Angus McIntosh is dedicated to reviving the way farming used to be before the days of chemical fertilisers, herbicides, anti-biotics and GMO.
He runs the Farmer Angus business on a 126-hectare farm overlooking the Spier Wine Estate near Stellenbosch.
The farm is named Ezibusisweni, meaning "the place of blessings" in Zulu.
It is one of two exclusively grass-fed, pasture-reared cattle farms found in the Western Cape. Farmer Angus practices a technique called regenerative agriculture, which values the life of the animals and the land they graze on.
According to McIntosh, this form of artisanal livestock farming offers a protein source that is high in nutrition and free of any hormones, antibiotics or chemicals.
"In a fast-paced society, what we eat, how it was made and where it originated from doesn't often cross our busy minds. Over the years farming has evolved so much to keep up with the demands of modern day living, it's resulted in the world's food production facing a crisis," says McIntosh.
"There is a massive disconnect from the natural world and most importantly the origin of our food source. But this is changing. Driven by the desire to return to a "non-corporatised", non-mechanised relationship with the earth and animals, the artisan farmer is making a comeback."
Stockbroker to farmer
McIntosh has not always been a farmer. What started out as a way to live off the land to feed him and his family, has ended up evolving into something much greater than he could ever have imagined.

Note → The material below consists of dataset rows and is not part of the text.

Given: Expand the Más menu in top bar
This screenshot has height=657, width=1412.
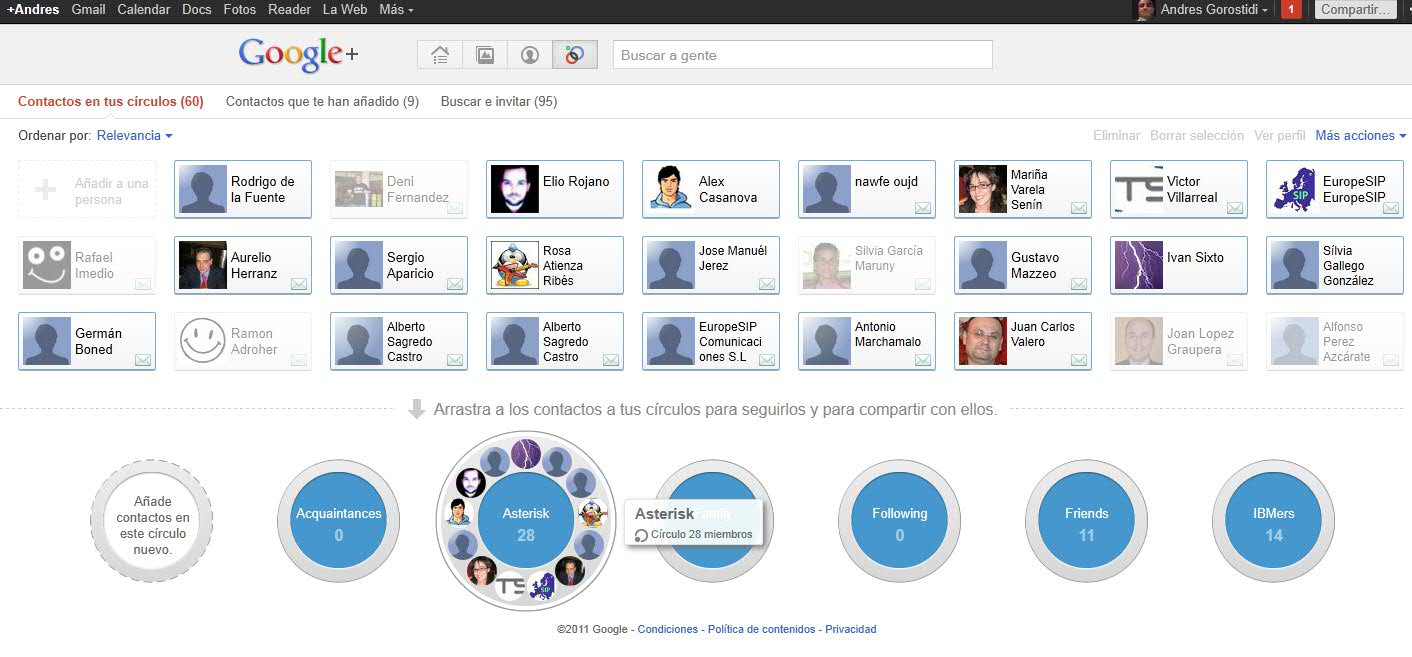Looking at the screenshot, I should click(396, 10).
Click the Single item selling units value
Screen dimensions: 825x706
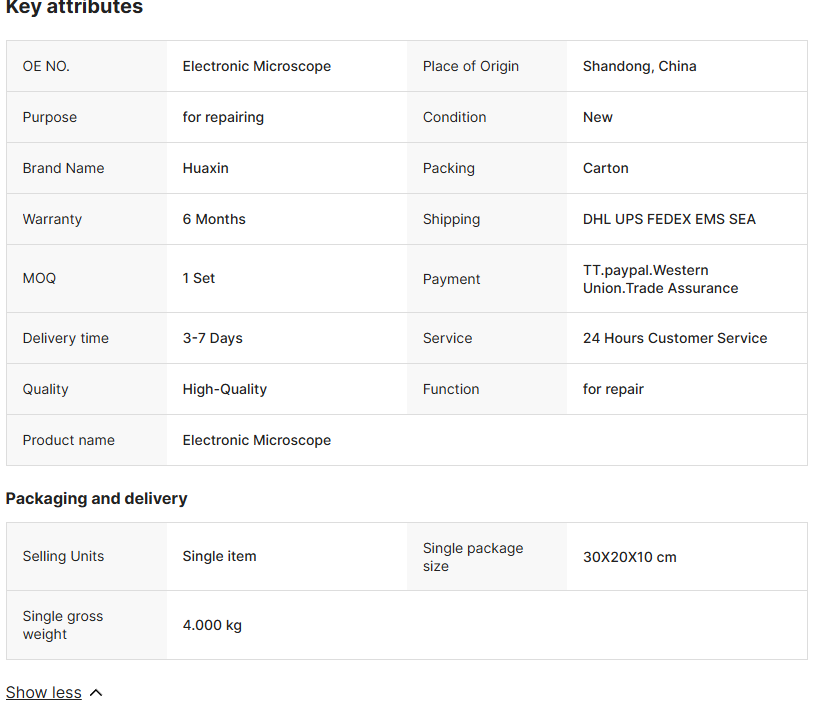tap(219, 556)
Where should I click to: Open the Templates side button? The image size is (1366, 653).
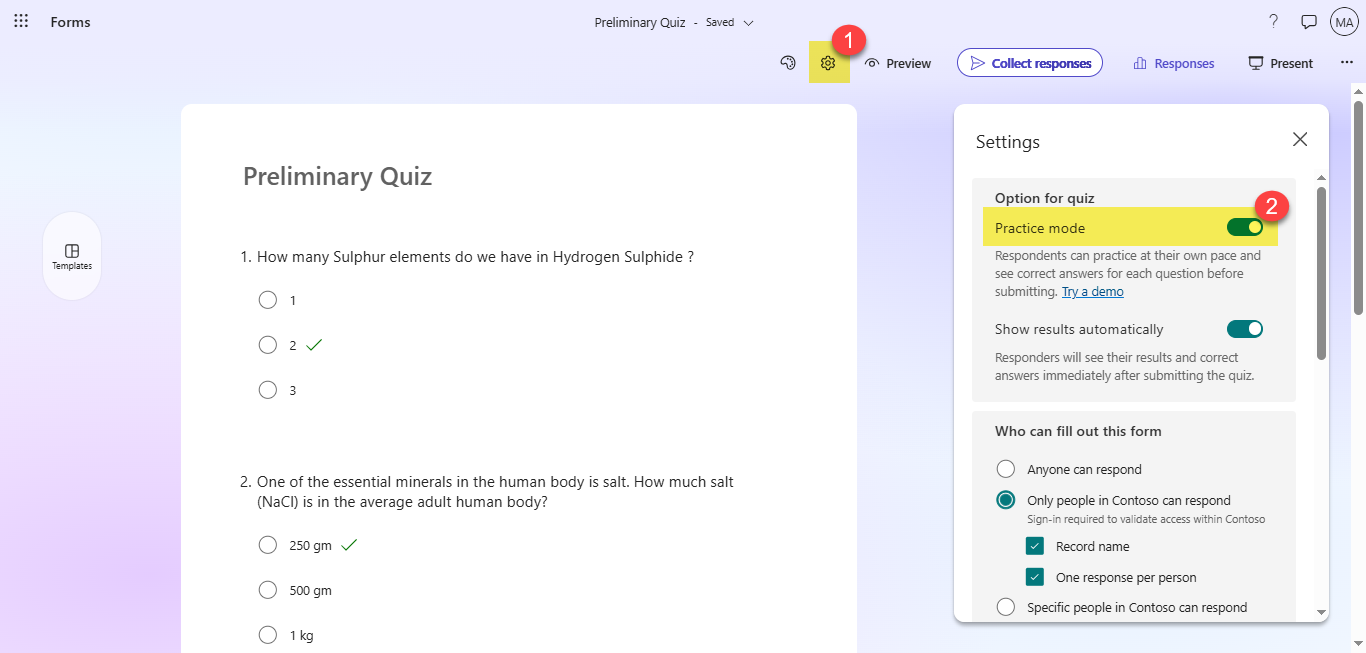click(72, 256)
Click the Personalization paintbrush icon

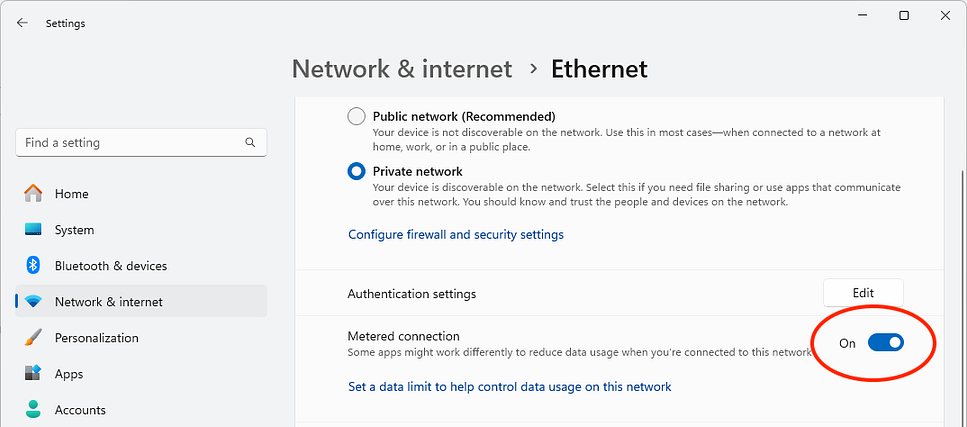click(x=33, y=338)
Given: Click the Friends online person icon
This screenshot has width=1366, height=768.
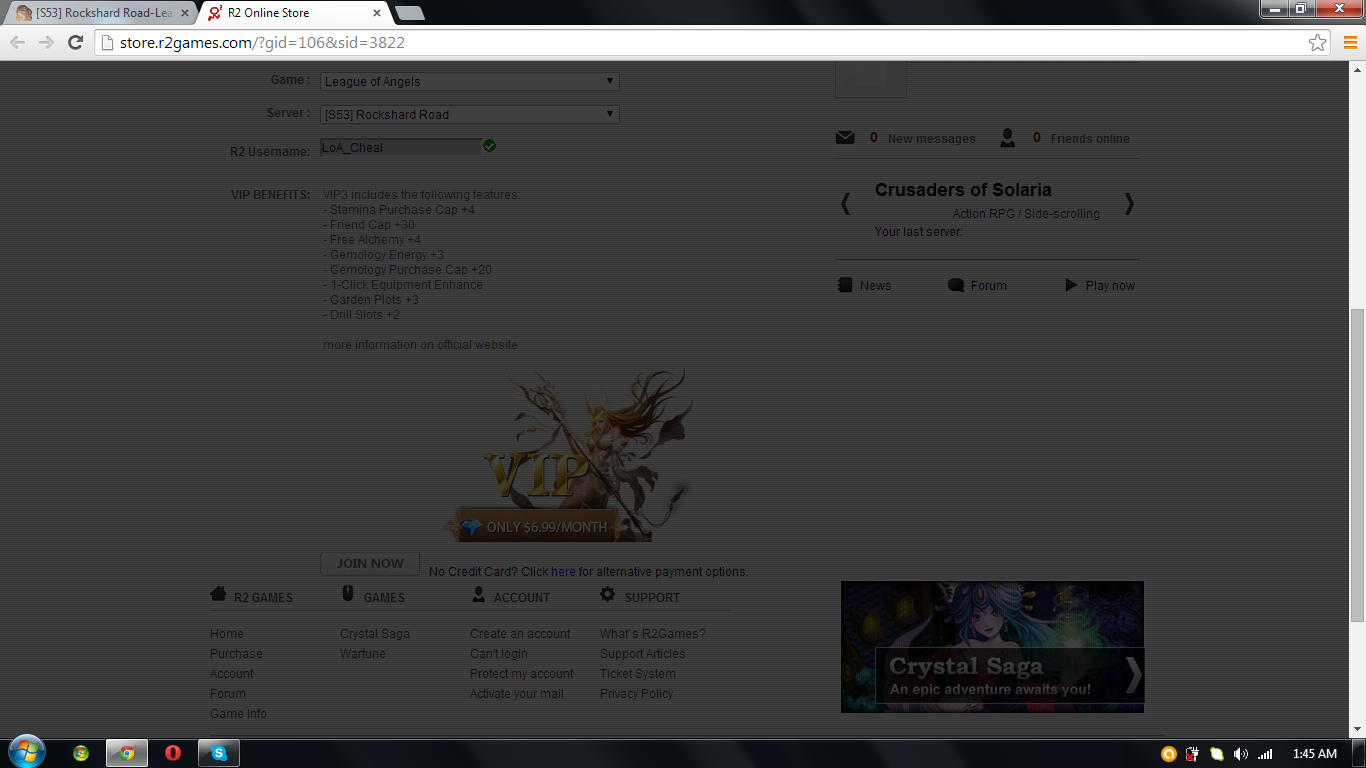Looking at the screenshot, I should coord(1008,138).
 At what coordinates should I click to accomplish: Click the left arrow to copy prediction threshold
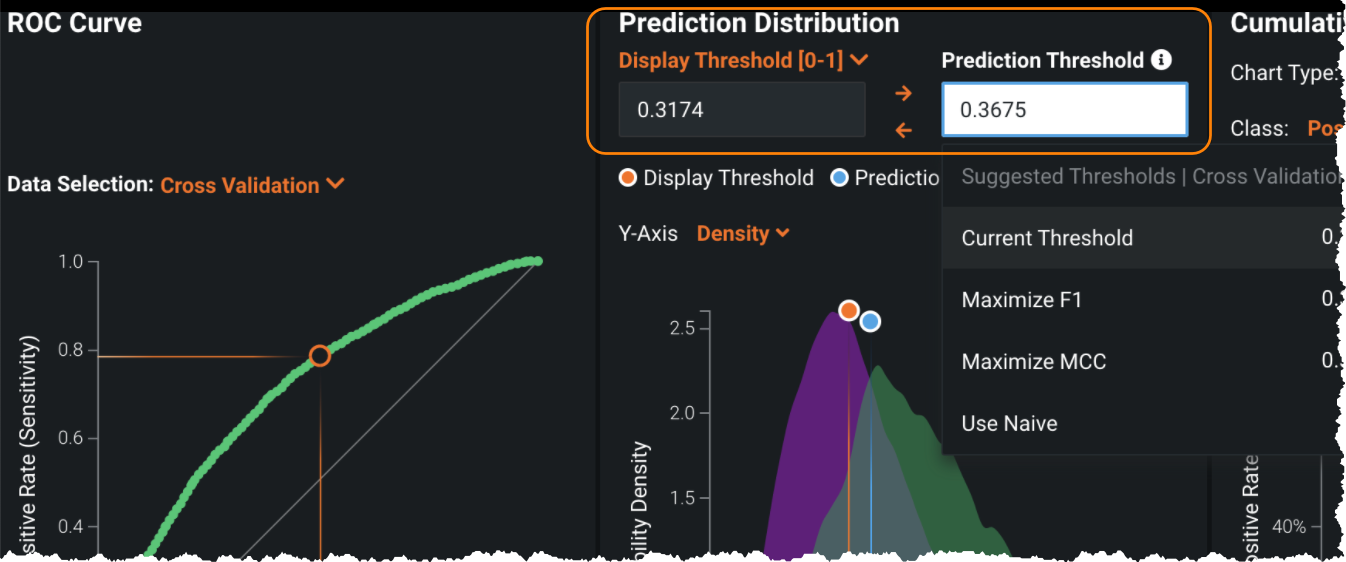[903, 130]
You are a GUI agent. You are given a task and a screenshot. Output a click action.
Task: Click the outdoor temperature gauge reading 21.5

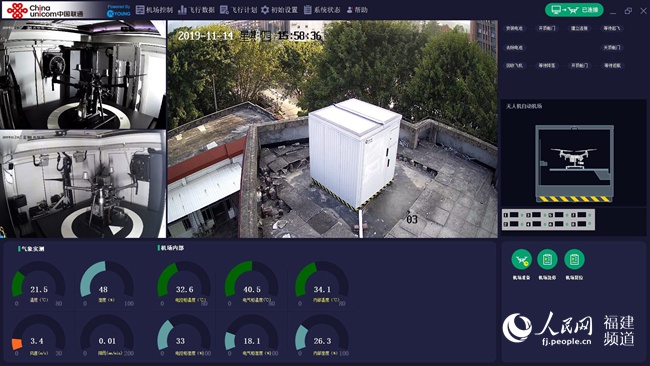39,284
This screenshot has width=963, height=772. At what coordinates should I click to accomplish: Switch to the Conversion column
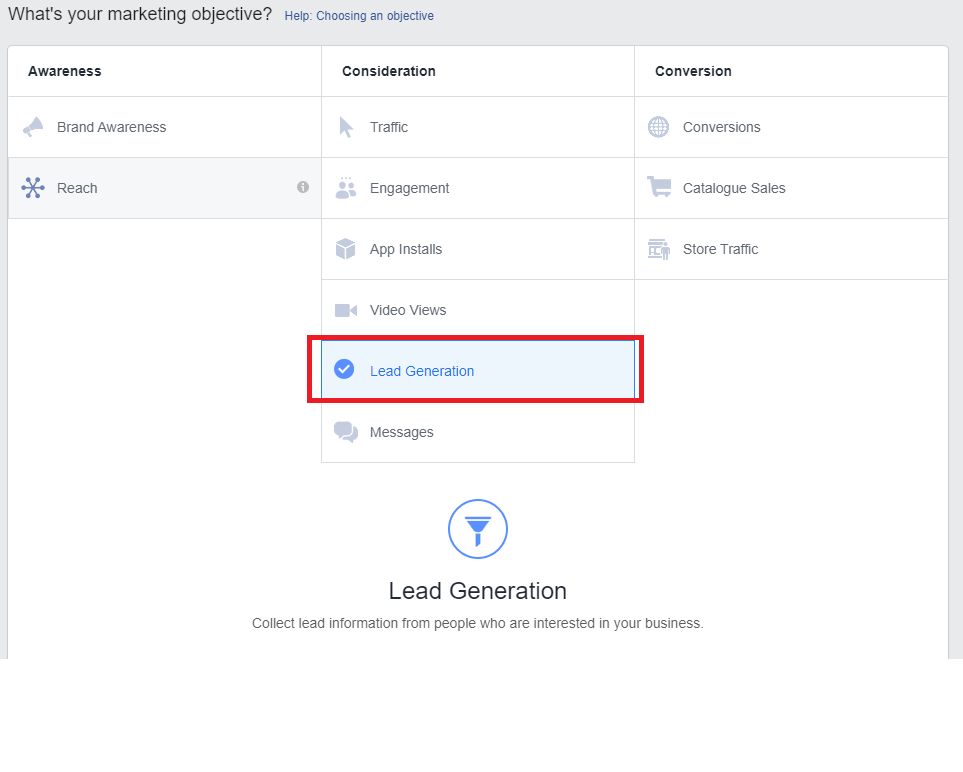click(692, 71)
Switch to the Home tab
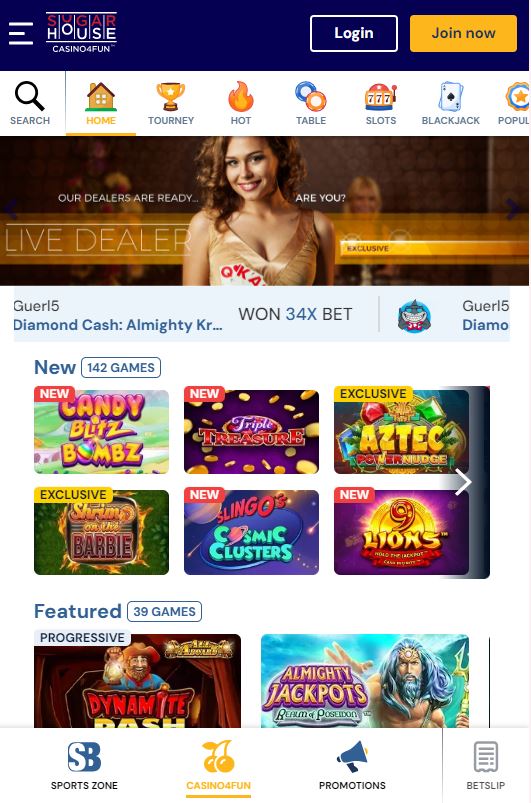Image resolution: width=531 pixels, height=803 pixels. point(101,103)
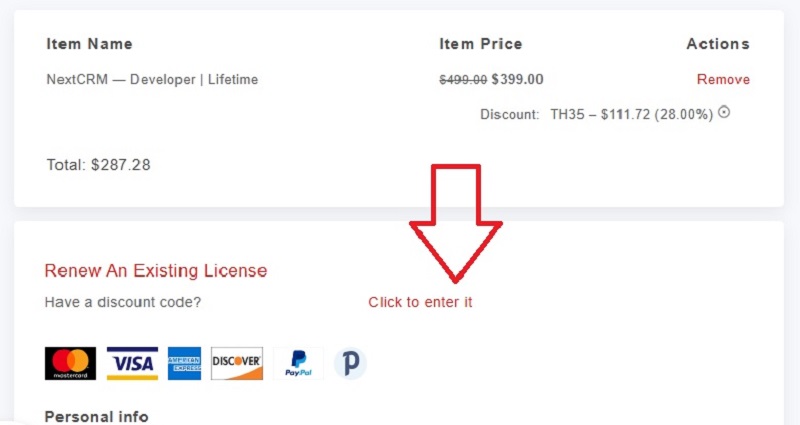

Growing up in a farming family, he learnt from his father, who owned a conventional cattle farm in Kwa-Zulu Natal.
Years later, and after meeting his wife, Mariota, McIntosh pursued a lucrative career in London at one of the world's biggest banks, Goldman Sachs.
"But as many South Africans who move abroad and start a family can attest to, is the strong calling to return home to offer their kids the chance to grow up close to nature under the African sun," explains McIntosh.
In 2008, the Farmer Angus brand was born. They farmed beef, pork, chicken and eggs. McIntosh also devoted much of his time to studying permaculture. And so, instead of following the conventional route his father took, he chose to apply biodynamic and regenerative farming practices and principles. As an experiment, vegetables were also planted.
None of his meat contains gluten, MSG, GMO, nitrites, nitrates, antibiotics or hormones.